就在看到司青的一瞬間,嫉妒的種子就在心里種下,經過十幾年的風霜雪雨,最終凝成名為仇恨的果實。
寧秀山尖叫一聲,撲了上去就要扼住司青的咽喉。可不曾想,向來柔弱的司青突然側身避開,以肘代拳格開他的手,反手一記利落的肘擊。這是樊凈交給司青的防守招式,司青一直很認真地練習,沒想到這么容易就派上了用場。
寧秀山眼前一花,再醒來時只見到司青離開的背影。
久寧山莊位于海城城郊,早年房地產繁榮時開發商在此打造了不少別墅區,后來房地產市場萎靡,留下不少爛尾樓,因此雖然是別墅,但和海城市中心那些別墅儼然一個天上一個地下。
海城市中心里住得是真正的有錢人,而這里的別墅大多住著些落魄了卻還要講究排場的。
寧家遭了變故后舉家來到海市發展,原本四五個傭人都辭了,連違約金也不付,鬧得很是難看。

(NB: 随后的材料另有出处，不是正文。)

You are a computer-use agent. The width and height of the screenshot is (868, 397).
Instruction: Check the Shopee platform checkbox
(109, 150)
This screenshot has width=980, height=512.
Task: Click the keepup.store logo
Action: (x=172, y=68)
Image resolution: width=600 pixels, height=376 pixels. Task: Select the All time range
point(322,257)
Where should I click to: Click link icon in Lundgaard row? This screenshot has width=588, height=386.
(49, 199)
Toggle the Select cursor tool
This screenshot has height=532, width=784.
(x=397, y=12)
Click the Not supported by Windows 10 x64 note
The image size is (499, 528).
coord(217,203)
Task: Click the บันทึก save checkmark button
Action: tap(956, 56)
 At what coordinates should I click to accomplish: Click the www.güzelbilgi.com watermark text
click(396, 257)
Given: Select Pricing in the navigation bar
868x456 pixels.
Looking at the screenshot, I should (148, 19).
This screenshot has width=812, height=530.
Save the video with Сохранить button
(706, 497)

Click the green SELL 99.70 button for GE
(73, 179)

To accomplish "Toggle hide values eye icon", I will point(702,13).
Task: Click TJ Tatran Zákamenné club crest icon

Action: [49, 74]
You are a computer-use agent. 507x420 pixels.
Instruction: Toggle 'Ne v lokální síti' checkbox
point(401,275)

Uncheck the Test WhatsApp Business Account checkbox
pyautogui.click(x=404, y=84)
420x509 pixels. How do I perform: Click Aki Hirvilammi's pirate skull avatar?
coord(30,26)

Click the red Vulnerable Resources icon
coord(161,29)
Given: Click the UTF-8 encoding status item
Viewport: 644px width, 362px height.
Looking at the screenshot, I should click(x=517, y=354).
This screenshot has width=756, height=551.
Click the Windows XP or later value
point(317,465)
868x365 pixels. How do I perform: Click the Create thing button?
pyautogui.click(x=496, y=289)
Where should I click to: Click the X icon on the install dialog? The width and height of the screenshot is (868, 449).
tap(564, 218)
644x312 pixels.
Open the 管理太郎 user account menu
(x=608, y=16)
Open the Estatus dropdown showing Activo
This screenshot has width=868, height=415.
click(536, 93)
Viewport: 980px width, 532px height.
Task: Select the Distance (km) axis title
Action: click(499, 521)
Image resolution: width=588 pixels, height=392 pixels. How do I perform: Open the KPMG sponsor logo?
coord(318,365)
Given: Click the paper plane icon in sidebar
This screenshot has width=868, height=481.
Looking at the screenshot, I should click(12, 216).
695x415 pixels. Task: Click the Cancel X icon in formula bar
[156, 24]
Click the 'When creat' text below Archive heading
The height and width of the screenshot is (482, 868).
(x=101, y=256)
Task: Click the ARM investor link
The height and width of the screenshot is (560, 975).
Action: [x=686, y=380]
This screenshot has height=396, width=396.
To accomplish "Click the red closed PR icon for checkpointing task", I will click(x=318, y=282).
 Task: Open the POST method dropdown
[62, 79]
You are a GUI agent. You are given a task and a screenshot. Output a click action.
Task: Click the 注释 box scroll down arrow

來到海市林溪大概還是覺得沒人幫襯不行,又雇了個年歲大的海市阿姨。
阿姨手腳麻利,傭金也不高,林溪使喚她做事,她反倒抱怨著屋子太大收拾起來麻煩的緊,又說落魄了就不好講究排場的,里子爛掉了還窮講究面子,吃玉米粥就不要用豬皮油抹嘴巴,勸說林溪換個便宜房子住,住在這荒郊野外的別墅,空著一排房間,活像鬧鬼。林溪受不住這種耿直,整日悶在房中,寧遠程則開車出去跑項目,拜訪熟人,拉投資。
這日阿姨照例收拾完屋子,坐在沙發上抱著貓昏昏欲睡。聽到有響動就睜開眼,見是寧秀山臉上才有了些笑意。她打心眼里喜歡這個漂亮的小青年,半開玩笑地說著,少爺還曉得回來哦,飯菜在鍋里,燒的可樂雞翅,都是少爺喜歡的菜。
懷里那只貓也喜歡寧秀山,扭動著身體從阿姨手里掙扎出來,一路小跑過去蹭寧秀山的褲腿,等著寧秀山喂他零食,摸他的下巴。
寧秀山沒回話,阿姨見他身上都淋濕了,忙拿浴巾給他擦頭發。邊擦邊絮叨,“吃些飯吧,特地給你留的可樂雞翅。”
貓也聒噪,蹭寧秀山的褲腿,喵喵叫著催促,只可惜沒等來零食,寧秀山重重一腳踹了上去。
貓的身體飛了出去,撞在鞋柜上又重重落地。阿姨驚得你你你地你了半晌。寧秀山卻好似不解氣一般,上前又對著不斷掙扎的貓重重跺了幾腳。